This repressed state is alleviated in many cancers. A loss of DNA methylation in the CpG rich LINE-1 promoter sequences is documented to occur in a broad variety of cancers, e.g. colon, lung, prostate and breast cancer, hepatocellular and gastric carcinoma, chronic lymphocytic leukemia (CLL) and this loss contribute to “genome-wide” or “global” DNA hypomethylation [25,27]. Loss of methylation at LINE-1 promoters is thought to favor a gain of transcriptional competence. It is estimated that about 3000 full-length LINE-1s exist in a human genome, of which about 100 contain intact open reading frames [26], which could become expressed if they became more euchromatic and accessible. DNA hypomethylation of LINE-1 retrotransposons is, in particular, an early and very frequent epigenetic event during urothelial carcinogenesis [25], occurring in over 90% of all cases [28,29]. There is accumulating evidence that this is associated with increased levels of full-length LINE-1 transcripts [30]. Of note, LINE-1 hypomethylation is associated with cancer progression, becoming more pronounced in high-stage and high-grade cancer [31,32].

In contrast to bladder cancer, global LINE-1 hypomethylation is a late event in prostate carcinogenesis and is clearly associated with tumor progression [31,28,33]. Here hypomethylation increases with tumor grade and stage and particularly pronounced hypomethylation is seen in lymph node-positive tumors [31]. Analyses on mortality from prostate cancer stratified for the Gleason score revealed that LINE-1 hypomethylation was associated with mortality in patients with higher Gleason scores of at least 8 [33]. These data suggest that increased mortality from prostate cancer is associated with lower levels of LINE-1 methylation in the tumor tissue.

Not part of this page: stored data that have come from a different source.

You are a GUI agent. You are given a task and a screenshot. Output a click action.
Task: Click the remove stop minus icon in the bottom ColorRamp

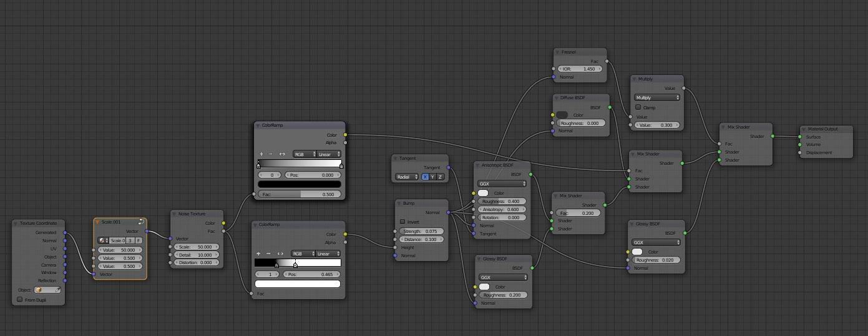pyautogui.click(x=268, y=254)
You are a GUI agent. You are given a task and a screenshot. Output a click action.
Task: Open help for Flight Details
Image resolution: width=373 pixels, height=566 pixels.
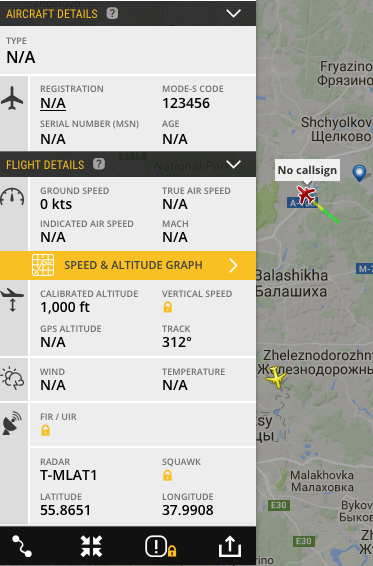99,164
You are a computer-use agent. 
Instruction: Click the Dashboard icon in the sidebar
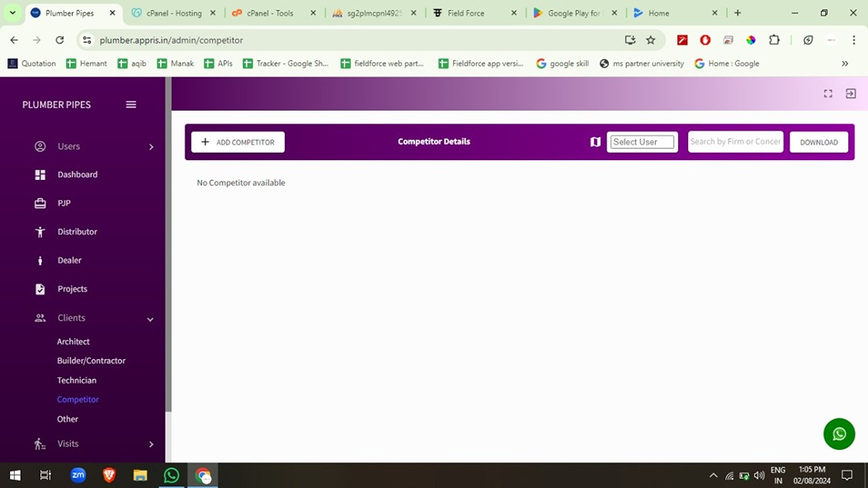click(x=40, y=175)
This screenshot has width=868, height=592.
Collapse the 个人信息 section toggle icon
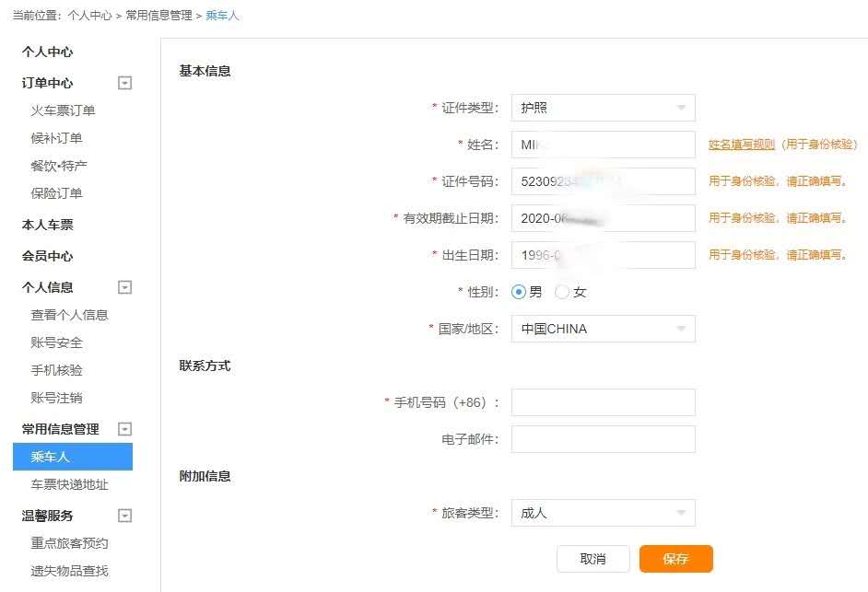click(x=125, y=287)
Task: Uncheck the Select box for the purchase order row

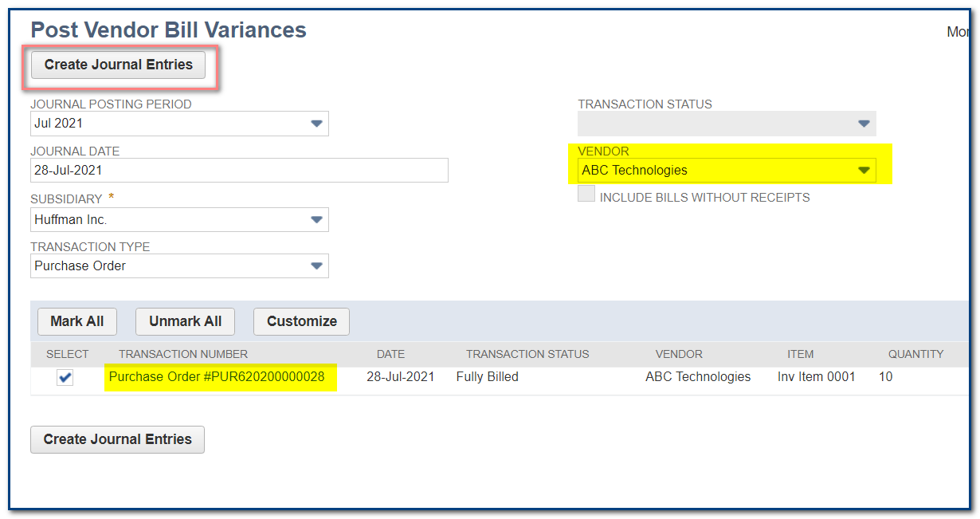Action: [65, 378]
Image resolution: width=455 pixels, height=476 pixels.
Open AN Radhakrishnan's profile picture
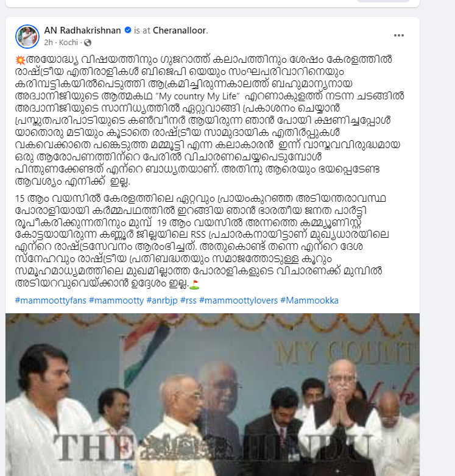pos(27,37)
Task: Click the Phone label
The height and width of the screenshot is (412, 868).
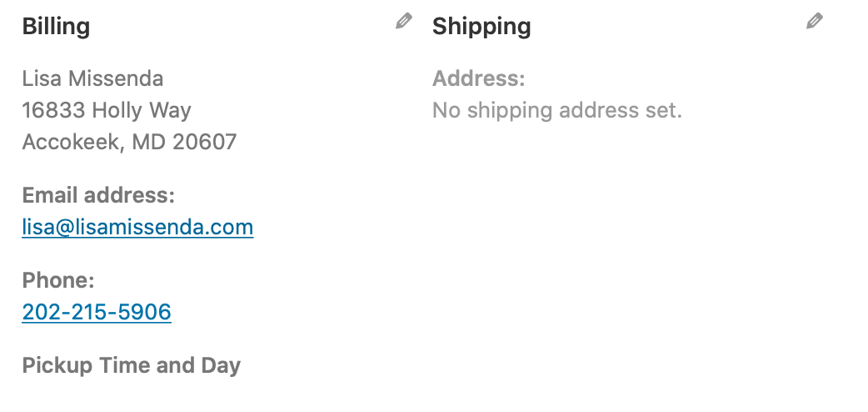Action: tap(58, 280)
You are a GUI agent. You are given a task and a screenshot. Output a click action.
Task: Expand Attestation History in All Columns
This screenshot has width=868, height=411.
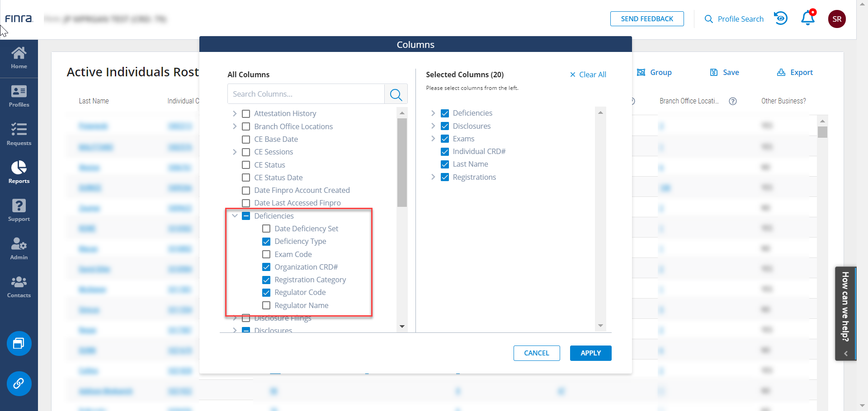235,113
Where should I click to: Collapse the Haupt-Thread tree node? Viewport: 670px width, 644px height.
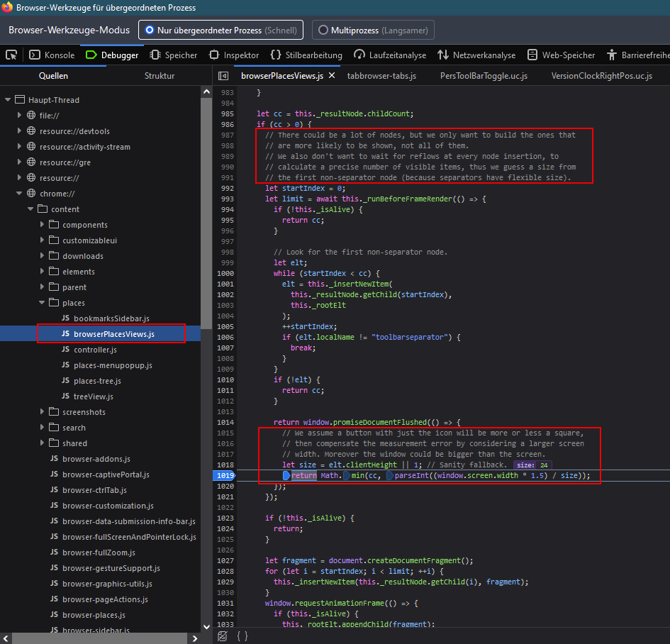[9, 100]
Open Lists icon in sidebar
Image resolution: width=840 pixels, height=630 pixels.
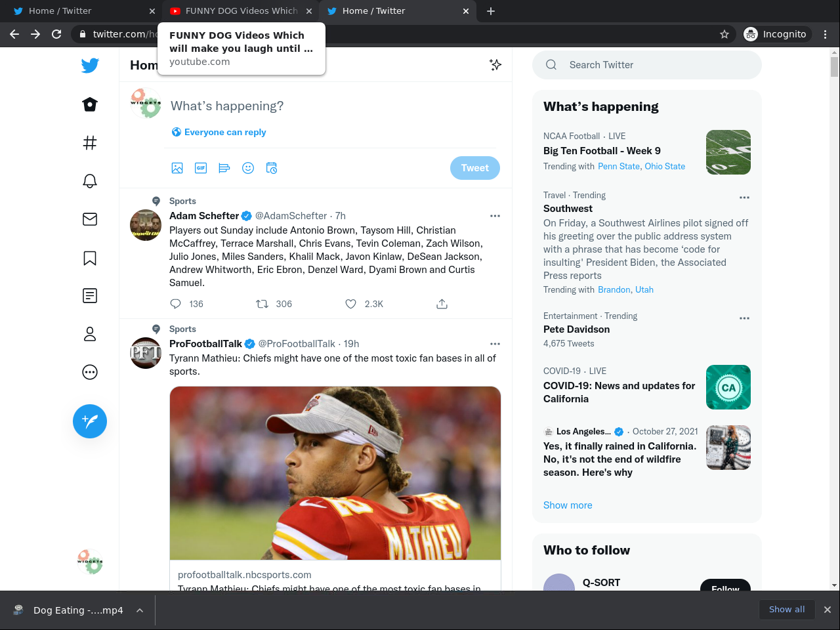pos(90,296)
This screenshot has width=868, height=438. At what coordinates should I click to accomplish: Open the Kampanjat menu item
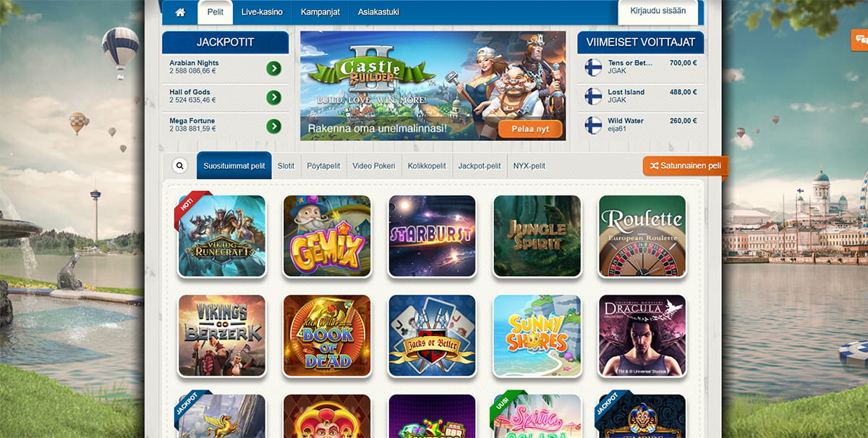click(320, 12)
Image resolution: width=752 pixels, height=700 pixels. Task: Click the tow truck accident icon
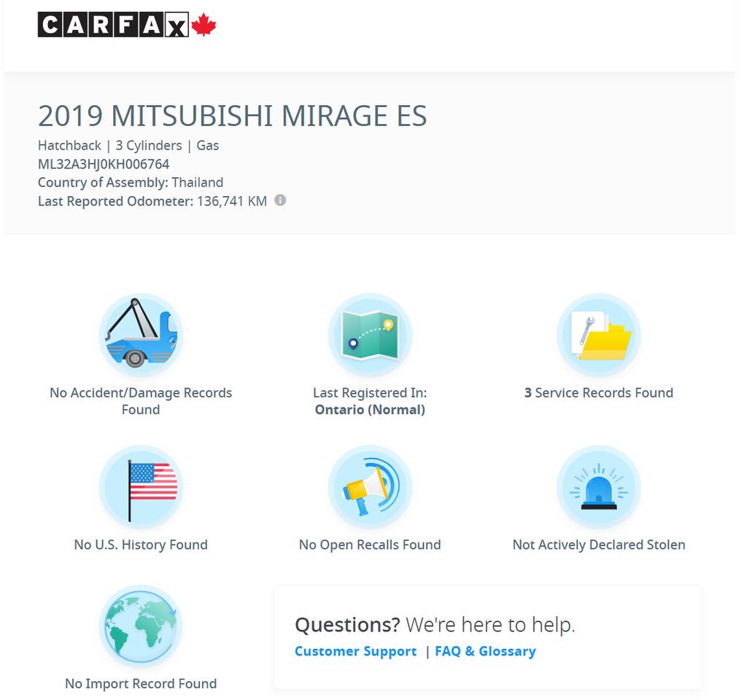[x=141, y=335]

In conclusion, I wish to suggest here that CRISPR/Cas targeting of hypomethylated LINE-1 elements in cancer could lead to a selective disruption of cancer DNA and subsequently cause cancer cell death while sparing healthy somatic cells. It could be helpful that these repetitive DNA elements are scattered in large numbers over the whole genome, presenting multiple targets, so that it might be possible to overcome residual cancer cell DNA repair mechanisms by simply adjusting the above discussed methodological parameters. Among DNA damages, double-strand breaks (DSBs) are one of the most harmful, considered to be lethal lesions to a cell [34]. A hierarchical signaling pathway is orchestrated by various proteins that sense DNA damages, transduces the signals to the effectors, and determines the cell fate [35]. When DNA damages are too severe and unrepairable, cells are forced to undergo programmed cell death [35]. Noteworthy, the expression of DSB repair genes is disturbed in various cancers, which has been exploited by using genotoxic agents to generate DNA double-strand breaks as an intermediate in radio- and chemotherapy strategies [34].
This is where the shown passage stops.